Sanatın, sanatçının, müzenin ve galerinin kapitalizmle ilişkisi sanat üzerine düşünen pek çok insan için ortadadır. Burada sanatın kapitalizmle ilişkisini irdelemeye tabii ki girmeyeceğiz. Sadece retorikle ortada olan arasındaki açı farkının altını çizmek istiyoruz. Serginin metnine daha dikkatli göz gezdirdiğimizde oluşan yeni sanatsal çekim merkezlerinin (İstanbul gibi) merkez- çevre ilişkisi açısından değerlendirildiğini görüyoruz. Ortada bir değişim olduğu bir gerçektir. Ama burada yapılması gereken ilk şey değişimin körü körüne kutsanmasından önce, değişimin sebepleri ve bedelleri üzerine kafa yormaktır. Merkez gerçekten ‘merkez’liğini ne kadar kaybetmektedir? Çevre ‘çevre’likten kurtulmak için nelerden vazgeçmektedir? Oryantalist ve egzotikleştirici batılı göz, yani merkezin gözü, çevre tarafından içkinleştirilmekte ve bu içkinleştirme hareketi küreselleşme retoriğiyle desteklenmektedir. Küreselleşmenin piyasacı, ticarileştirici etkisini metinde geçen ‘eleştirel ve duyarlı vatandaşlar yaratmak’ söylemine rağmen serginin başlı başına gizli bir reklam olarak kurgulanmış olmasında görebilmemiz mümkündür. Bu tarz bir sanatsal tutumun ortaya çıkaracağı ‘estetik/ siyasal diyalog’ların da negatif anlamda küreselleşmenin ekonomik ve politik çerçevesinin dışına çıkması en azından İstanbul Modern’in içinden dışarıya bakıldığı sürece neredeyse imkansızdır, çünkü İstanbul Modern ancak çekim merkezi sergisinin tişörtlerini giyilip, kupalarından boğaza nazır kahve içilmesine, best of mantığıyla yapılan toplamalar üzerinden sanat dünyası içerisinde pozisyon almalara ve bunu da merkez- çevre ilişkisi üzerinden tanımlamalara imkan veren bir sanat alanıdır.

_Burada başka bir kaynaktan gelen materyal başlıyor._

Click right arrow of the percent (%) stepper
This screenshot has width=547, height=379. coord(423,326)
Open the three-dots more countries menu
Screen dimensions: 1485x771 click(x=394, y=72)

Serginin reklamcı zihniyetinin kimlere etki edeceği kimleri ‘aktarımsal olarak esneteceği’ ortadadır. Bu haliyle sergi metinde de dediği üzere kendini ’sanatçılarla toplum arasında simgesel bir alışveriş alanı’na dönüştürmektedir. Yalnız ‘alışveriş’ kelimesinin altını çizerek vurguyu iki türlü şekilde ve ardı ardına yapmamız gerekmektedir: Sergi bu haliyle ’simgesel alışveriş’e olanak tanıyan bir alan olduğu kadar, simgesel bir ‘alışveriş alanı’dır da.